Tuesday, September 28, 2010

Reverting & Arguing with already merged revisions in SVN

So for the last few days I've been merging a crap shoot of a collection of features that have intermingled revisions and a whole bunch of interdependencies.

This lead me to the point yesterday that I had to revert to an earlier version of the branch I've been working (and in the process lose an afternoon of work) so that I could merge another feature that had lots of changes I needed.

After eventually remembering how to go back to a previous version (Merge 2 different trees and select the From Revision as the latest revision on the branch and then select the To Revision as the version you want to go back to) I discovered another problem, I couldn't get the revisions that had already been merged to cooperate and re-merge into the branch because subversion thought that the revisions where all in there already.

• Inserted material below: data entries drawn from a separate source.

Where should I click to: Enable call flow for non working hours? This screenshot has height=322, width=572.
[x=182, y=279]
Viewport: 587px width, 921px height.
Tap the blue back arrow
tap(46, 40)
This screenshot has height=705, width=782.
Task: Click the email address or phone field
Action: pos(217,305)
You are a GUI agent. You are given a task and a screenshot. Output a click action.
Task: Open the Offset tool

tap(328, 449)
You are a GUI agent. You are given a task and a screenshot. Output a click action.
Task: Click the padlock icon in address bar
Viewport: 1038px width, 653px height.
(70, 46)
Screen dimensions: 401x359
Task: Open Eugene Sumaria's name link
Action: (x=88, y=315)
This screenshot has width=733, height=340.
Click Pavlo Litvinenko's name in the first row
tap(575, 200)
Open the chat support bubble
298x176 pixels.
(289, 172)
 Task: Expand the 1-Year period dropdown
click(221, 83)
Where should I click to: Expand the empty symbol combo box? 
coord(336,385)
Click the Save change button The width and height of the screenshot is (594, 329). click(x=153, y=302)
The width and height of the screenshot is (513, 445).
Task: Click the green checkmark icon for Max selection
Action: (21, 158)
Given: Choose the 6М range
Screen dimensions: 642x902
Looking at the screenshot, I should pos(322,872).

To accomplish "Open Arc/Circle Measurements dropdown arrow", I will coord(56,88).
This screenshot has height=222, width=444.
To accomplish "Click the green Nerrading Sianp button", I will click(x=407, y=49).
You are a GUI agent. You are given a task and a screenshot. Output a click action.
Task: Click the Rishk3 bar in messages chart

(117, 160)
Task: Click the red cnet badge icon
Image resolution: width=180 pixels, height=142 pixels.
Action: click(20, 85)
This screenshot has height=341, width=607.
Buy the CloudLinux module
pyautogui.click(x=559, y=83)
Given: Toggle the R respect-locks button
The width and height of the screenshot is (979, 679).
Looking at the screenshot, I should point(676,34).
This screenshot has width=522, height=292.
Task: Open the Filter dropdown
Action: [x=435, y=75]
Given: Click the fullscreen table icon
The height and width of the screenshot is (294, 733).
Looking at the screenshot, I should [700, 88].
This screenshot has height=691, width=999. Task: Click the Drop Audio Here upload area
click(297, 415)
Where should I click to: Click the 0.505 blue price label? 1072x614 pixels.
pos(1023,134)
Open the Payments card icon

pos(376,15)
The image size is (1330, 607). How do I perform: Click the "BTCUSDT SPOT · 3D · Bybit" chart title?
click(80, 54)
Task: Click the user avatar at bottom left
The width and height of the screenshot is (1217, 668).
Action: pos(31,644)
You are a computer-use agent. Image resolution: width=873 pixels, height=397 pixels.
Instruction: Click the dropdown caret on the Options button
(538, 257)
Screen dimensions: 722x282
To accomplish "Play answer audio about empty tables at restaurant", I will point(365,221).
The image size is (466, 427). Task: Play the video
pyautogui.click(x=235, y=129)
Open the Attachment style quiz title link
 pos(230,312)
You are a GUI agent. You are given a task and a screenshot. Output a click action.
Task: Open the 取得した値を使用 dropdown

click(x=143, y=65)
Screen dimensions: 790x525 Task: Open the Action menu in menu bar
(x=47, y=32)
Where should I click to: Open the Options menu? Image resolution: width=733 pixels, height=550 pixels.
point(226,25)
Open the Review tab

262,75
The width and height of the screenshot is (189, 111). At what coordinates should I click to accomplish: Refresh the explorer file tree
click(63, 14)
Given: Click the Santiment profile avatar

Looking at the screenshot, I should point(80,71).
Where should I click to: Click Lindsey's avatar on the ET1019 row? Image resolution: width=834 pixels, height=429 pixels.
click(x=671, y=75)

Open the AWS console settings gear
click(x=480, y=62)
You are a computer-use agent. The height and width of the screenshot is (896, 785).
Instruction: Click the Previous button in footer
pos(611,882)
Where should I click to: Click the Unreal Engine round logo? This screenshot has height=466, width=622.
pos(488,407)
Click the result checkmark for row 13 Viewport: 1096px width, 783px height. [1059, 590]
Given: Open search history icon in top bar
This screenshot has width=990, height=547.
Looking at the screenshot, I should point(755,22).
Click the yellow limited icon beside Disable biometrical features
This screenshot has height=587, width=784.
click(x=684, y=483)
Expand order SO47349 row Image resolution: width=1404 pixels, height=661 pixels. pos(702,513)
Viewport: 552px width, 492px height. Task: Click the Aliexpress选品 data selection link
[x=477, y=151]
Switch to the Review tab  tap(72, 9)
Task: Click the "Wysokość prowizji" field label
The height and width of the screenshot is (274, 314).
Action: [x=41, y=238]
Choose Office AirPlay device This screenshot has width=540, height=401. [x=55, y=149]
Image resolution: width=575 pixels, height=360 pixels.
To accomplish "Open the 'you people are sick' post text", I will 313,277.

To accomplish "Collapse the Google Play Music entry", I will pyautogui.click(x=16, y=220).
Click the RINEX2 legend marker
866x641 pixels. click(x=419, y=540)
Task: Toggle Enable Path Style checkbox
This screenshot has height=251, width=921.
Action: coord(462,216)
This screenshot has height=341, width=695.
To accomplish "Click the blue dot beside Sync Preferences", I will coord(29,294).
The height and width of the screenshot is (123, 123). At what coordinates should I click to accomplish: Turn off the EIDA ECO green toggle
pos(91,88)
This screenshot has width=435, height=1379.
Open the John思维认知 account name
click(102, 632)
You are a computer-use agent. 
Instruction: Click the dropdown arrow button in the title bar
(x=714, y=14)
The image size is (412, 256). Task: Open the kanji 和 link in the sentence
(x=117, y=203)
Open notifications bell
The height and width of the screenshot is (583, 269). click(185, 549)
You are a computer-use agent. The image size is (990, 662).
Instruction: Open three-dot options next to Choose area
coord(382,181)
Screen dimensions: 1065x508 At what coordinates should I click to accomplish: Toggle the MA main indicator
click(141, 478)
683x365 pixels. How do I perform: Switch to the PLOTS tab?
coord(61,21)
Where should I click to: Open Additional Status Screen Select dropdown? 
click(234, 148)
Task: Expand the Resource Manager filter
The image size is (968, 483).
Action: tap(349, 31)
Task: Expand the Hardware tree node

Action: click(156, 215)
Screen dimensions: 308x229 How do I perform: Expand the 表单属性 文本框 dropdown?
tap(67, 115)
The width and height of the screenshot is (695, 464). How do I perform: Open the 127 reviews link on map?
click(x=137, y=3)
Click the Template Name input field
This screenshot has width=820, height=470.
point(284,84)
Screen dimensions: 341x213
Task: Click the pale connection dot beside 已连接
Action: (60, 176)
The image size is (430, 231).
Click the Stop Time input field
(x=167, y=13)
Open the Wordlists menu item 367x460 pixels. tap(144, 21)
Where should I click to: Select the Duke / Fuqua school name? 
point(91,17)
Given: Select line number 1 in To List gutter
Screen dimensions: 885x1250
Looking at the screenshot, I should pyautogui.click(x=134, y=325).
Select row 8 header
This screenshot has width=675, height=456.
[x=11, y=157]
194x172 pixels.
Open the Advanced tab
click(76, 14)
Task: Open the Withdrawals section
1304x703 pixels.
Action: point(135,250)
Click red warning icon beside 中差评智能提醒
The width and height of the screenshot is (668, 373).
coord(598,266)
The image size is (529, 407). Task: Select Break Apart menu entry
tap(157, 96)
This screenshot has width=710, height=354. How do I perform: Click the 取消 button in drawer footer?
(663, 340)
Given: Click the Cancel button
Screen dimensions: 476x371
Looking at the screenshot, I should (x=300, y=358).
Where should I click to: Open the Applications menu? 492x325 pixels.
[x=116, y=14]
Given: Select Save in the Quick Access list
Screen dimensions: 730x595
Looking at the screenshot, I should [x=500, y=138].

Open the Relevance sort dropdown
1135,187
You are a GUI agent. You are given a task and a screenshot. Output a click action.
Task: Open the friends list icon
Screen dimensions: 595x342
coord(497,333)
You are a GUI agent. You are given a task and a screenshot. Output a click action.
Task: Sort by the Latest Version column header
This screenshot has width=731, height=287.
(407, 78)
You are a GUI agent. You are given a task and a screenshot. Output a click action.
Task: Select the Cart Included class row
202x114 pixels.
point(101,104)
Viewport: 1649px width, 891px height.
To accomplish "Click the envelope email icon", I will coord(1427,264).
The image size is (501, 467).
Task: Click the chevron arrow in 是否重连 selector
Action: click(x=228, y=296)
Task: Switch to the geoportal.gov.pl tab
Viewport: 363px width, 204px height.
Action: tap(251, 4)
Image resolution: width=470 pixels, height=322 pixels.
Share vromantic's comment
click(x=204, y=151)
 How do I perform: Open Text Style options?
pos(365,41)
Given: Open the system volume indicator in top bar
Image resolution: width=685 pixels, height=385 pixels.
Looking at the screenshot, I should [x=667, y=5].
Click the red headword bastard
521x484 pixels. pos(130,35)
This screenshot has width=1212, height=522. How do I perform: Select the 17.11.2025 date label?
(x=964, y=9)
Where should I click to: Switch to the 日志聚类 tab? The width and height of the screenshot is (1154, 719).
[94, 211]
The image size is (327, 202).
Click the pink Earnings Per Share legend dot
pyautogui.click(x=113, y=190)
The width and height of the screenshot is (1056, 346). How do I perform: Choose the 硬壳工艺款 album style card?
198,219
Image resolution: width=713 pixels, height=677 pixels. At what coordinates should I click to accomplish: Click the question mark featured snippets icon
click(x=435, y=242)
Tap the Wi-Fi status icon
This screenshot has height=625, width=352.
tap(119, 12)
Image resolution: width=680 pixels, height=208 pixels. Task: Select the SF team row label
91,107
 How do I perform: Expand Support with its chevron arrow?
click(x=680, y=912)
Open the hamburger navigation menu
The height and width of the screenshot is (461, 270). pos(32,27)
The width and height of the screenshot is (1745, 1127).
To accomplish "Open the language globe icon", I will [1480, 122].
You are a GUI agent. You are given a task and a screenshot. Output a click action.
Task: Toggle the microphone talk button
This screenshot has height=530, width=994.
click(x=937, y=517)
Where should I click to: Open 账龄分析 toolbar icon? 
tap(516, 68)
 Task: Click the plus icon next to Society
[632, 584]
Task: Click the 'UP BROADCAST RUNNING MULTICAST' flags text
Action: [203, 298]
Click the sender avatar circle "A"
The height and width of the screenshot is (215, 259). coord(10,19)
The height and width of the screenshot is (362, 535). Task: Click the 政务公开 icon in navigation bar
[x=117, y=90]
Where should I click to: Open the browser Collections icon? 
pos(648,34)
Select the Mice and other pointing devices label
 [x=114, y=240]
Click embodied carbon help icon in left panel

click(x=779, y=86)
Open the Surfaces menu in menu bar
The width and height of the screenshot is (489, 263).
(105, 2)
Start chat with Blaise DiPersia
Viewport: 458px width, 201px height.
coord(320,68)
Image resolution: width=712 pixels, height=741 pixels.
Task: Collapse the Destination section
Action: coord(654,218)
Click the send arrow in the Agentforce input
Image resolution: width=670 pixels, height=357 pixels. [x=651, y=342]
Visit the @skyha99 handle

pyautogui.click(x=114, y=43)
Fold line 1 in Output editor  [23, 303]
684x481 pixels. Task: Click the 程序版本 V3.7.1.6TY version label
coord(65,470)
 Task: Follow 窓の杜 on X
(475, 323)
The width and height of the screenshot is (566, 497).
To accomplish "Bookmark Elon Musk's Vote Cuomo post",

After some unsuccessful searching on the net and trawling Stack Overflow I couldn't find anything useful. So I went off and poked around a little more before it occurred to that I could probably edit the properties on the branch. So I opened up the properties via the Tortoise SVN menu as shown to the left. And discovered there was a field that holds the merge history, svn:merginfo. The mergeinfo tag is organised by source branch and revision.

Once I'd found this it was a simple (albeit tedious) process to remove the revisions that I wanted to re-merge from the list and it was all good, they once again merged properly. Hope this tip helps you guys out.

Oh and I know that we should move to Git or Mercurial (aka hg) but it is going to take a while to get the whole company on board.